_Description of the task_
Answer with a single number stating how many lines of the entries below include the string "Given".

_Extracted data_
------------

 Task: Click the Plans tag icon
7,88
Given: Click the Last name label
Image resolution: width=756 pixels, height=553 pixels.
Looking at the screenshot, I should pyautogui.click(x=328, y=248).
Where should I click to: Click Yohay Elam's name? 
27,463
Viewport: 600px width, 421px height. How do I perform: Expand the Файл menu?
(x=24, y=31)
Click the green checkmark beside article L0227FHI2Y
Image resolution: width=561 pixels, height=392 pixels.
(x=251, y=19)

------------

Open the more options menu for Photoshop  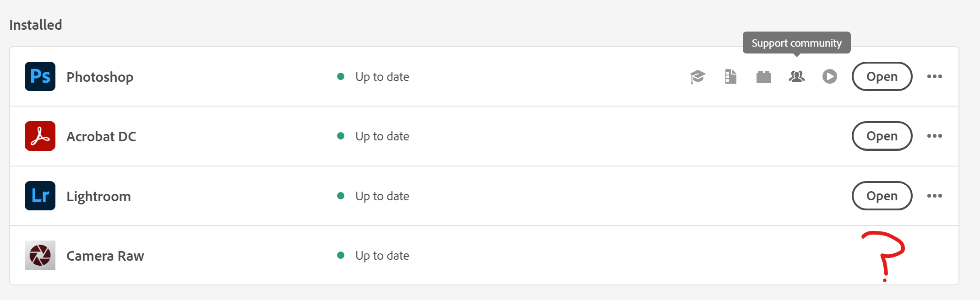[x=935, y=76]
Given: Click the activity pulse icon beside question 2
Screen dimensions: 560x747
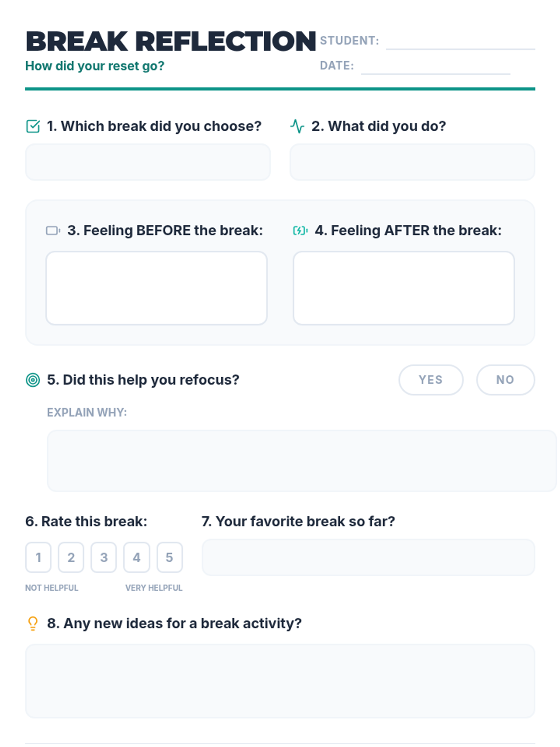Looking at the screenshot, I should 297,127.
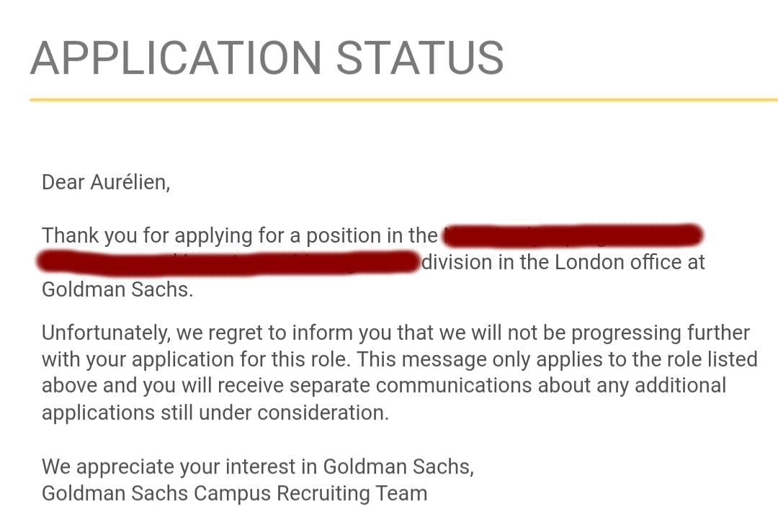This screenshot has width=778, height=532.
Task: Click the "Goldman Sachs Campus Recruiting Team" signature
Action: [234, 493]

------------

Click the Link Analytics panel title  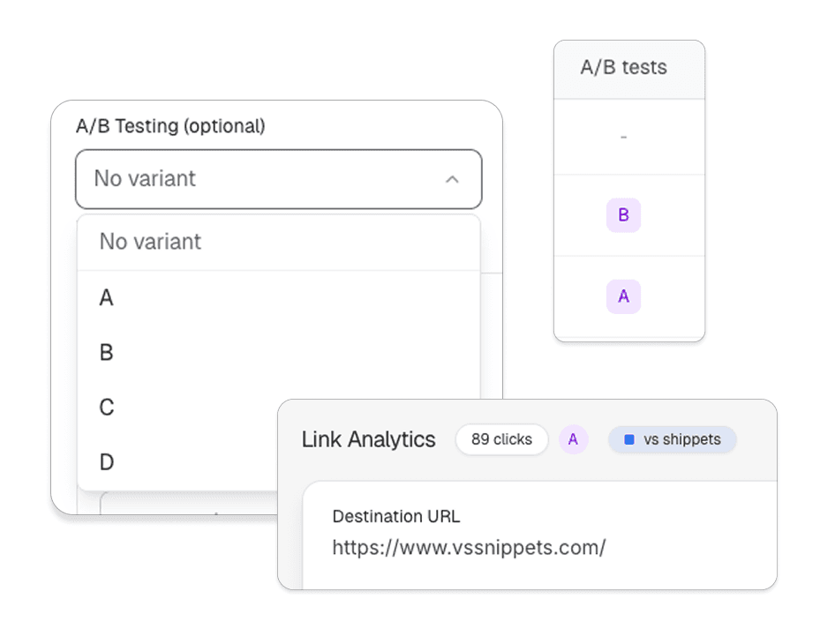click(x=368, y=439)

------------

_Answer space_
2